**Written exercise**
Count the lines in the entries below that contain the word "perform". Reply with the number only.

Entries excerpted from a collection
###

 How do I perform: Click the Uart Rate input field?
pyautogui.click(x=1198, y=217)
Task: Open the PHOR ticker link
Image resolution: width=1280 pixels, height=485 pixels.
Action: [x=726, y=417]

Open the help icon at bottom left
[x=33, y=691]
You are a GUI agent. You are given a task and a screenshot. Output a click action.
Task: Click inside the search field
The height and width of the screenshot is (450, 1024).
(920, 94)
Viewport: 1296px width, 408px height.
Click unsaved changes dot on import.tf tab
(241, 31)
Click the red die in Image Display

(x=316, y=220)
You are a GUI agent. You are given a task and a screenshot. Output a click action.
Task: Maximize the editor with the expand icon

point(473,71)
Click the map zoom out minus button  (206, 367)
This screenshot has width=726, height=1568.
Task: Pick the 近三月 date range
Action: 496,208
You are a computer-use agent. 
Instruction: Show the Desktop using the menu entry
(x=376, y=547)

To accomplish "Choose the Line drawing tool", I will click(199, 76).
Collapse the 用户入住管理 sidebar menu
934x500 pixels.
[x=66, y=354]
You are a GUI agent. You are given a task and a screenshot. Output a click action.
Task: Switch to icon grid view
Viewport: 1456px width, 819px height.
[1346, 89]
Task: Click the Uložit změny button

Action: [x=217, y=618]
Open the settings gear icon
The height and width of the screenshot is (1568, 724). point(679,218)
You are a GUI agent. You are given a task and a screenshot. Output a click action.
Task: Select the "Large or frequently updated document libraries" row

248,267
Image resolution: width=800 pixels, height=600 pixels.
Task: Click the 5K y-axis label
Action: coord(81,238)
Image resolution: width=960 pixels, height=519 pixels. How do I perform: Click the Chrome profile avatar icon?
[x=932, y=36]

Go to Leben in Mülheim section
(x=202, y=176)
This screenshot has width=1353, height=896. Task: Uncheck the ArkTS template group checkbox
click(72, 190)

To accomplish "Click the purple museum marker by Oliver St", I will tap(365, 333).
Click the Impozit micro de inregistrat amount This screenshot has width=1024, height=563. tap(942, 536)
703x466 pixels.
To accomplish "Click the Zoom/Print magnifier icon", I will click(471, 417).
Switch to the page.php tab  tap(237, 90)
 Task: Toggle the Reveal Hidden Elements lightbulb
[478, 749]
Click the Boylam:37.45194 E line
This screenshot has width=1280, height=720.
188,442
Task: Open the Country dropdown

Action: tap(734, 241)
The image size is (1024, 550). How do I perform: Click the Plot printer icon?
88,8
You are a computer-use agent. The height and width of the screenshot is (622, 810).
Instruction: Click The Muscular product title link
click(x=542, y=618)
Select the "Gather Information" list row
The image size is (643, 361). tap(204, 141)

###

**Solution for this problem**
3